Selcuk memang identik dengan backpacker. Kota berpenduduk sekitar 36 ribu jiwa ini punya banyak hostel murah. Kawasan pusat kotanya yang disebut Centrum di­dominasi oleh jalur pejalan kaki dengan kedai-kedai teh dan restoran. Di sini kita bisa merasakan napas kehidupan masyarakat Turki.

Sebelum mengunjungi Ephesus, saya banyak membaca tentang kota kuno ini. Maklum, berwisata ke situs arkeologi sebenarnya tergolong kegiatan serius. Kita harus memahami latar belakang sejarahnya supaya tidak sekedar mengamati onggokan puing.

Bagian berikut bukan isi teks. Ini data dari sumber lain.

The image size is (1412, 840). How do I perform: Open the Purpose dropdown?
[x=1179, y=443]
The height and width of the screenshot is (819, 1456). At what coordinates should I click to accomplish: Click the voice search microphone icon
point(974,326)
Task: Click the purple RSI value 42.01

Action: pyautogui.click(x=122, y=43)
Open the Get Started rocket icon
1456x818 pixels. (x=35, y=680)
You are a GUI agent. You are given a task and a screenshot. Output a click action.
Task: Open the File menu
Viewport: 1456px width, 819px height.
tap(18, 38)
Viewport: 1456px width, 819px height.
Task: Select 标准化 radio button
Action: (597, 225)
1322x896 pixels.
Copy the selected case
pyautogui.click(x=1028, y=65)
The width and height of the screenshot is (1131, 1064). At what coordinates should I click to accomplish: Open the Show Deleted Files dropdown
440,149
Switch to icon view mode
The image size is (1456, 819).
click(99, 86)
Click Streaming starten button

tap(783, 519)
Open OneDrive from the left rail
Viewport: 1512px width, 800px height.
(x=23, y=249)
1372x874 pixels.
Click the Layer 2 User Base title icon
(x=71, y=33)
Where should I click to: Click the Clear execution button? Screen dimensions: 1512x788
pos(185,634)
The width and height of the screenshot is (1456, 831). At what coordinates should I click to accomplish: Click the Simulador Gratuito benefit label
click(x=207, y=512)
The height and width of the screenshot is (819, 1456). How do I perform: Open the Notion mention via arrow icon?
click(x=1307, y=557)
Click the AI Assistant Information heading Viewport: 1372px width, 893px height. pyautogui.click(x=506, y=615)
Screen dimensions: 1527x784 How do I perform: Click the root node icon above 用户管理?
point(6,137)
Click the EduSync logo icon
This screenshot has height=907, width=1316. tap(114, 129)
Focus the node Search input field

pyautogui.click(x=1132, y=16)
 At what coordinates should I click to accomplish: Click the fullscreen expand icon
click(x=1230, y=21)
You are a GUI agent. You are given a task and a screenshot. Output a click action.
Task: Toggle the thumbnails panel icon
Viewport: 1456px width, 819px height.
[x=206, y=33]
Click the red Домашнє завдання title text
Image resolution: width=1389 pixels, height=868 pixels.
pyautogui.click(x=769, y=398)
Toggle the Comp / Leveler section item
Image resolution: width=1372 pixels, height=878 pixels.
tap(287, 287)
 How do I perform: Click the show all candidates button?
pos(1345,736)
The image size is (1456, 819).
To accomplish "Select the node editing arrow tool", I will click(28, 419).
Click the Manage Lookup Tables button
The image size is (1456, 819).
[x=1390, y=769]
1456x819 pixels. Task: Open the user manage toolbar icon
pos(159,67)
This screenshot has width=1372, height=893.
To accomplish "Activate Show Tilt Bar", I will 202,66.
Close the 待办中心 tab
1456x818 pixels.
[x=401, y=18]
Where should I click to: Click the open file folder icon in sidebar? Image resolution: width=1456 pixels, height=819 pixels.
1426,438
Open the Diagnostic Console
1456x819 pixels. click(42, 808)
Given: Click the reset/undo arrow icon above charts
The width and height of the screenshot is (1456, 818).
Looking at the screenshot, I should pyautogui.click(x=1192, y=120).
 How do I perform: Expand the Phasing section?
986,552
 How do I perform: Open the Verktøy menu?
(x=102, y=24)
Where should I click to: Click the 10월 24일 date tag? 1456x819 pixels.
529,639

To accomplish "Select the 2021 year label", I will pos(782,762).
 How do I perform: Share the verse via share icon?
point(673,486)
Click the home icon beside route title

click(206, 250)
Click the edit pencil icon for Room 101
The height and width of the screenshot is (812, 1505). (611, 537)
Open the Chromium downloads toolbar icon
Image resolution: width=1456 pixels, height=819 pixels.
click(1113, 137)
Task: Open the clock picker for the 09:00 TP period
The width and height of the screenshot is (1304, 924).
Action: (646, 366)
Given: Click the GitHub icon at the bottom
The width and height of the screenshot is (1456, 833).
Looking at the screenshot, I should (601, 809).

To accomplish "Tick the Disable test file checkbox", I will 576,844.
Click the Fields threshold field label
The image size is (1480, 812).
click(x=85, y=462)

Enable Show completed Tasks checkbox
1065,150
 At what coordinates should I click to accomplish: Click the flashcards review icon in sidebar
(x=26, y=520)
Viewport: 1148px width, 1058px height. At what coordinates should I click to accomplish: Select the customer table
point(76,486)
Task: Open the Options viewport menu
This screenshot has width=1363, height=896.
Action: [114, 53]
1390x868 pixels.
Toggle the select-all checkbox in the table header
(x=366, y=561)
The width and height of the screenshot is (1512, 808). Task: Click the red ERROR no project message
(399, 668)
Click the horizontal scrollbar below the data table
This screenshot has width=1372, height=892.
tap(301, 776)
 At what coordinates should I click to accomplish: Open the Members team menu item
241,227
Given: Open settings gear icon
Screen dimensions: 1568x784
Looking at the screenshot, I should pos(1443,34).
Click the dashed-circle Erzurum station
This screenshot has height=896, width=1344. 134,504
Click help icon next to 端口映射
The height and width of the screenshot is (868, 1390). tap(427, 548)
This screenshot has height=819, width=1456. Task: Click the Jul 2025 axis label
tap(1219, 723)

Baca Juga : Tentara Pecinta, Pasukan Elit Yunani yang Terdiri dari 150 Pasangan Homoseksual

Sebe­lum menjelajah taman arkeologi sesungguhnya, saya mengunjungi Museum Efes lebih dahulu. Museum yang berada sekitar 200 m dari terminal bus Selcuk ini menyimpan artefak-artefak yang ditemukan di reruntuhan Ephesus. Berwisata ke Ephesus tak lengkap tanpa mengunjungi Museum Efes.

Selain Museum Efes di Selcuk, ada lagi sebuah museum yang juga menyimpan artefak bersejarah Ephesus. Museum yang ber­nama Ephesos itu terletak di Wina, Austria. Ephesus di Turki kok museumnya di Austria?

Pada abad ke-19, banyak pakar arkeologi Austria bekerja di situs arkeologi Ephesus. Barang-barang ber­harga yang ditemukan mereka angkut ke Austria. Ironisnya, Sultan Turki Us­mani, Abdul Hamid II, justru menghadiahkan beberapa artefak bersejarah kepada Kaisar Franz Joseph I, kaisar Austria saat itu.

Saking banyaknya artefak yang dibawa ke Austria, pemerin­tah di sana bisa membuatnya menjadi museum. Untungnya, praktik ini tidak berlangsung lama. Sejak 1907, Kesultanan Turki Us-mani membuat peraturan tegas yang melarang pengiriman barang antik ke luar negeri.

Baca Juga : Benarkah Rumah Naga di Yunani Ini Buktikan Adanya Naga di Zaman Dulu?

Sampai sekarang, pemerintah Turki masih terus bernegosiasi supaya artefak-artefak Ephesus bisa dikembalikan ke negara asalnya.

Bertemu Dewi Artemis

Salah satu bagian di Museum Efes khusus memajang perlengkapan rumah tangga yang ditemukan di vila-vila milik kaum bangsawan Ephe­sus. Dilihat dari barang-barang itu, kelihatannya para elite Epesus men­ganut gaya hidup mewah.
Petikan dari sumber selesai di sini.